_What is asked:_
1: In the warranty cancellation thread, translate this sentence into Spanish: "I decided to cancel the extended service contract."
2: Shorten the paragraph of the warranty cancellation thread that begins "I decided to cancel the extended service contract," keeping its main facts.
3: Copy out the part of the warranty cancellation thread between "A friend just" and "like pussy cats.....", inclusive.

A friend just had to put a rebuilt trans in his AWD 2003 Acura MDX, and it ran $3,000 with labor.....ouch! Car had 140k on the clock when it went, and they drive it like pussy cats.....
 
I decided to cancel the extended service contract. I just got a letter recently from Mazda that they are providing certified pre-owned warranty for 7 years/100,000 miles for the powertrain, and 1 year bumper to bumper warranty. I immediately faxed a cancellation letter to the warranty company ( I learned I have 60 days to cancel and get a full refund), but they told me the dealer is the one to have to refund and send it to the bank. I assume the dealer will give me a hard time to take care of that refund, if they do that I'm going to complain to mazda corporate or maybe take them to court.
 
dealer may or may not give you a hard time since they hate to give up free $. I would submit your cancellation request in writing and cc mazda and the warranty company. If the dealer sees the cc on your letter, they will be less likely to give you static.
 
dealer may or may not give you a hard time since they hate to give up free $. I would submit your cancellation request in writing and cc mazda and the warranty company. If the dealer sees the cc on your letter, they will be less likely to give you static.

Good news, finally, the dealer gave the money back and was deducted from my principal loan amount, and I was able to refinance to a lower rate and shorter loan term.

_Provided material:_
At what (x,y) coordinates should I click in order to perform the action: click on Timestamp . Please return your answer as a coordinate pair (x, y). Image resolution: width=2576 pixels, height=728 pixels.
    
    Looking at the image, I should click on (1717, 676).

_Expected results:_
1: Decidí cancelar el contrato de servicio extendido.

2: The writer canceled an extended service contract after Mazda sent a letter offering a certified pre-owned warranty: 7 years/100,000 miles on the powertrain and 1 year bumper to bumper. A cancellation letter went by fax to the warranty company, which allows 60 days to cancel for a full refund, but the company said the dealer must issue the refund and send it to the bank. If the dealer makes this difficult, the writer plans to complain to Mazda corporate or possibly go to court.

3:
A friend just had to put a rebuilt trans in his AWD 2003 Acura MDX, and it ran $3,000 with labor.....ouch! Car had 140k on the clock when it went, and they drive it like pussy cats.....